- _Text segment_:
[Start of Attachment]

In this regular election, the winner was elected for the term beginning March 4, 1861.

This election involved a Class 3 seat.

| State | Incumbent |  |  | Results | Candidates |
| Senator | Party | Electoral history |
| Kentucky (Class 3) | John J. Crittenden | American | 1816 1819 (resigned) 1835 1841 (retired) 1842 (appointed) 1842 or 1843 (special) 1843 1848 (resigned) 1854 | Incumbent retired. Winner elected December 12, 1859, far in advance of the term. Winner wasn't seated until term began March 4, 1861. Democratic gain. | ▌ John C. Breckinridge (Democratic) [data missing] |

== Illinois ==

Incumbent U.S. Senator Stephen Douglas, a Democrat, defeated a challenge by former U.S. Representative Abraham Lincoln, the Republican nominee. Lincoln, who had been a member of the Whig Party prior to 1856, attacked Douglas for his perceived subservience to the Slave Power, as evidenced by his support for the Kansas-Nebraska Act and the recent Supreme Court ruling in the case of Dred Scott v. Sanford. The election was extremely close, hinging on Douglas' ability to appeal to former Whigs who had resisted joining the Republicans following the decline of the Whig party after 1854. In the final weeks of the campaign, Douglas received the coveted endorsement of Kentucky's John J. Crittenden, a prominent former Whig and Douglas' colleague in the Senate. Crittenden's support for Douglas considerably diminished Lincoln's chances of winning the election.

[End of Attachment]

- _Exercise data_:
[Start of Attachment]

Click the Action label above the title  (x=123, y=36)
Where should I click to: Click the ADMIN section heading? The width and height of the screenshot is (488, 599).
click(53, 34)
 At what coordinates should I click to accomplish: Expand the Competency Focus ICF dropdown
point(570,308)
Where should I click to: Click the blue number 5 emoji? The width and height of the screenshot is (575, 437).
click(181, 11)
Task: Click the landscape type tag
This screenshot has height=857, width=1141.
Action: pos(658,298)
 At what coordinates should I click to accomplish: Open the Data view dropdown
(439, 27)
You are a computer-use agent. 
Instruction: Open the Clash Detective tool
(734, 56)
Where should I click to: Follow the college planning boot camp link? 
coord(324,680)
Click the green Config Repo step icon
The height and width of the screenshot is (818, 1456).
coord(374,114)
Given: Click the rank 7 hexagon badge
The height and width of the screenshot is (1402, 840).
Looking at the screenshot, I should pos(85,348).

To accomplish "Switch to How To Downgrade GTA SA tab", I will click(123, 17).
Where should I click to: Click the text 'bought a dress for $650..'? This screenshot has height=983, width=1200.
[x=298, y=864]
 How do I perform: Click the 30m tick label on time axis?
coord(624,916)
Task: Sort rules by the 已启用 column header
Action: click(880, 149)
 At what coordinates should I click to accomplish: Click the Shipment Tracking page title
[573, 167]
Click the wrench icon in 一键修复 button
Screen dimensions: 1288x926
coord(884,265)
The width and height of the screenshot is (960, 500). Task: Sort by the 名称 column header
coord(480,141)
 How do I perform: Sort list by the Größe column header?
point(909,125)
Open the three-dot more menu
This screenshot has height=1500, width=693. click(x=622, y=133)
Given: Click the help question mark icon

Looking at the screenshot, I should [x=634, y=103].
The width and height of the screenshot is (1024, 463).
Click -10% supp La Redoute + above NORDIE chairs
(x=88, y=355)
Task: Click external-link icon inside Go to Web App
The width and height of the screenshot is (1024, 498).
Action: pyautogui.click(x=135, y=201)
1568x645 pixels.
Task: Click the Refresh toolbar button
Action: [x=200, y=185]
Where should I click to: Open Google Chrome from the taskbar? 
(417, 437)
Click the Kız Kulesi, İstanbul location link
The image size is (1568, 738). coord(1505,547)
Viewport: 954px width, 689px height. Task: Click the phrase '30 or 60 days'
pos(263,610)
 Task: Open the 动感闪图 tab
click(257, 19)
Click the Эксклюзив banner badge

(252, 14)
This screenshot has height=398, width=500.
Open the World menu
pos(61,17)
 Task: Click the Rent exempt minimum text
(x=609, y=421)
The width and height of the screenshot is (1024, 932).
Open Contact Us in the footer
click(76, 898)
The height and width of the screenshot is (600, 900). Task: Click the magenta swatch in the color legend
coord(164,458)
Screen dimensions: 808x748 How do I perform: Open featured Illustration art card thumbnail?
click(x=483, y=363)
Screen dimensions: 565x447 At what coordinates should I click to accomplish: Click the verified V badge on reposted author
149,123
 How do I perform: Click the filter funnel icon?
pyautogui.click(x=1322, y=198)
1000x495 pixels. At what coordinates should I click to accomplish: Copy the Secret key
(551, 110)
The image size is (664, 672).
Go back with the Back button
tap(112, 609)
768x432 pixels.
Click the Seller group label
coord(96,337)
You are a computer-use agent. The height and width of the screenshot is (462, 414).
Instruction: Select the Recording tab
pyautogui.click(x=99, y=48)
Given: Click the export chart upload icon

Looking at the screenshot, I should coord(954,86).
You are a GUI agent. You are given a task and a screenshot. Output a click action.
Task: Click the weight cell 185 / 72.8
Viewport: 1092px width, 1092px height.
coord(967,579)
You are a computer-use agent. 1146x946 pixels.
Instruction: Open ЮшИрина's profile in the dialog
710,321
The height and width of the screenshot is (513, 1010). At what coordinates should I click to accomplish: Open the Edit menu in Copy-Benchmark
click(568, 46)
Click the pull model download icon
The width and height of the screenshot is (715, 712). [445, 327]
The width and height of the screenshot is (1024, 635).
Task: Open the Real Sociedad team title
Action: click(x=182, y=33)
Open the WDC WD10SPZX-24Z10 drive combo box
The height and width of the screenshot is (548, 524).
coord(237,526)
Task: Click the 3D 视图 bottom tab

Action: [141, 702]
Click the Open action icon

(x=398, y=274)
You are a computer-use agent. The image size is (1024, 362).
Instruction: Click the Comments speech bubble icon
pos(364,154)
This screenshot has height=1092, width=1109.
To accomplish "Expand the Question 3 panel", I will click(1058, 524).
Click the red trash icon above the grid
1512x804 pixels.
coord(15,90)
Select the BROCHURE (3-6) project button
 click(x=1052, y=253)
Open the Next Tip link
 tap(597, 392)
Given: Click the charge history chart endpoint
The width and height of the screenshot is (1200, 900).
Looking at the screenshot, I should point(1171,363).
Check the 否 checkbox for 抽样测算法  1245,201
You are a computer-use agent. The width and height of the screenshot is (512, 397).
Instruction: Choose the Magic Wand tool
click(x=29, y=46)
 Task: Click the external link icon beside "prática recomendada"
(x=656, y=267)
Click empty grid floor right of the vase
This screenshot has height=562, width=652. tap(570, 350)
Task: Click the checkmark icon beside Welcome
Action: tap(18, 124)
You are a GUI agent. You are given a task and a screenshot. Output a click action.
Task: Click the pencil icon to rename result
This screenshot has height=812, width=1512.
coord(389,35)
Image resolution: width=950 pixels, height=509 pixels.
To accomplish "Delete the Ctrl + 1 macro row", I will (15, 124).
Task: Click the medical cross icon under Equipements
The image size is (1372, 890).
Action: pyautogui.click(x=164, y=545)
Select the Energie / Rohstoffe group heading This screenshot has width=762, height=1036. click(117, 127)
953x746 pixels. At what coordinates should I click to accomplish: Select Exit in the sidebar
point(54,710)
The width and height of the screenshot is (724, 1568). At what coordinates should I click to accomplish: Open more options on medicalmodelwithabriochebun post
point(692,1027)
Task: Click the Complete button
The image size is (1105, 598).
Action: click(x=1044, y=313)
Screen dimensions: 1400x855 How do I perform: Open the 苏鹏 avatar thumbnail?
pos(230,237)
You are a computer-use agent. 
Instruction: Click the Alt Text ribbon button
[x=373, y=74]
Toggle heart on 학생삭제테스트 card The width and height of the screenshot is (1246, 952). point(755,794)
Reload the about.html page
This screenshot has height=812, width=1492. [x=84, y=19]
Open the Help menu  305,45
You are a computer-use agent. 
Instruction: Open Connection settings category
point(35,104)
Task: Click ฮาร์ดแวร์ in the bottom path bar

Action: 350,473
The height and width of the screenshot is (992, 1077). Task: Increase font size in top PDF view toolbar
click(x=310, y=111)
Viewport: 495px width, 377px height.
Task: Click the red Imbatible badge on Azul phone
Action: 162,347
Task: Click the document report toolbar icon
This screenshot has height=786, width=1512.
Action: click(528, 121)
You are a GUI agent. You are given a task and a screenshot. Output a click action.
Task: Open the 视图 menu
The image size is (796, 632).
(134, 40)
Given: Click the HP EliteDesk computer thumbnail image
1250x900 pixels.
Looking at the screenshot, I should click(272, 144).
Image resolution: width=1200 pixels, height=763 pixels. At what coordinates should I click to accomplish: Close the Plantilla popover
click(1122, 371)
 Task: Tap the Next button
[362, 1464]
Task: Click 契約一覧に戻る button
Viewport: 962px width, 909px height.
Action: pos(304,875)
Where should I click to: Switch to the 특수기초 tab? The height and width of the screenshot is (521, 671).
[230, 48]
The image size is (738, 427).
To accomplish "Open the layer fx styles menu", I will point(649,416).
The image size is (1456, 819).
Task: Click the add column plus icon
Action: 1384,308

[End of Attachment]

- _Aim of the task_: From the Senate election text, extract the passage starting at "Incumbent U.S. Senator" and ending at "winning the election.", word for word. The records are separate material and have no connection to the Senate election text.

- _Solution to this task_:
Incumbent U.S. Senator Stephen Douglas, a Democrat, defeated a challenge by former U.S. Representative Abraham Lincoln, the Republican nominee. Lincoln, who had been a member of the Whig Party prior to 1856, attacked Douglas for his perceived subservience to the Slave Power, as evidenced by his support for the Kansas-Nebraska Act and the recent Supreme Court ruling in the case of Dred Scott v. Sanford. The election was extremely close, hinging on Douglas' ability to appeal to former Whigs who had resisted joining the Republicans following the decline of the Whig party after 1854. In the final weeks of the campaign, Douglas received the coveted endorsement of Kentucky's John J. Crittenden, a prominent former Whig and Douglas' colleague in the Senate. Crittenden's support for Douglas considerably diminished Lincoln's chances of winning the election.